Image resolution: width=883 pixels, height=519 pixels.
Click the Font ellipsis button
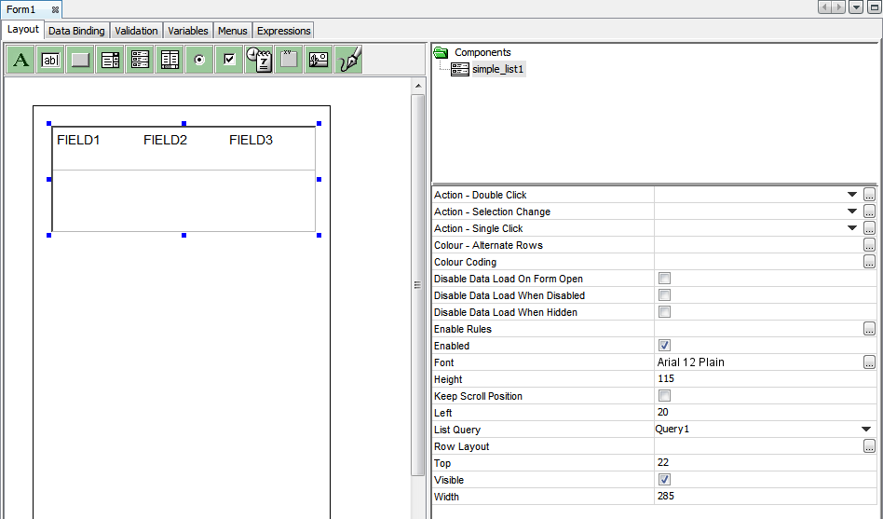pos(869,362)
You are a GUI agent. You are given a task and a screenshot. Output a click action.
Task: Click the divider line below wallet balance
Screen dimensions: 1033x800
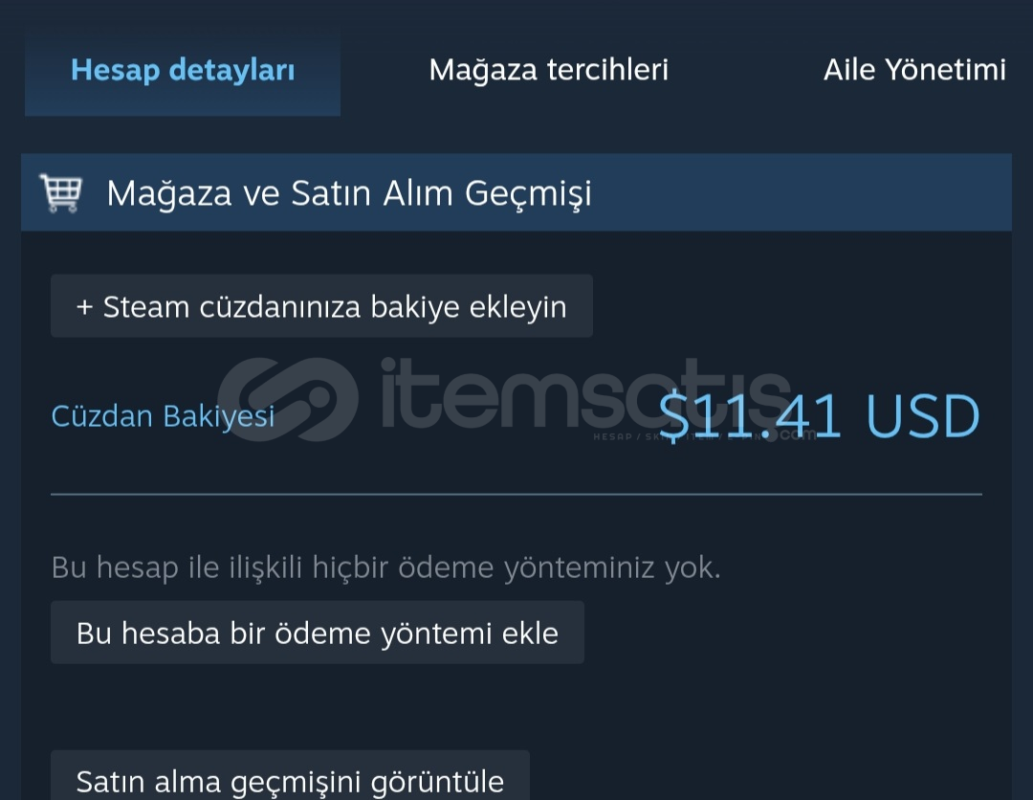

BRIEF> Set down all the lines above word for word, leaving out the pictures.

PROBLEM SOLUTION>
Image resolution: width=883 pixels, height=519 pixels.
Click the Font ellipsis button
pos(869,362)
You are a GUI agent. You are given a task and a screenshot. Output a click action.
Task: Click the divider line below wallet balance
Screen dimensions: 1033x800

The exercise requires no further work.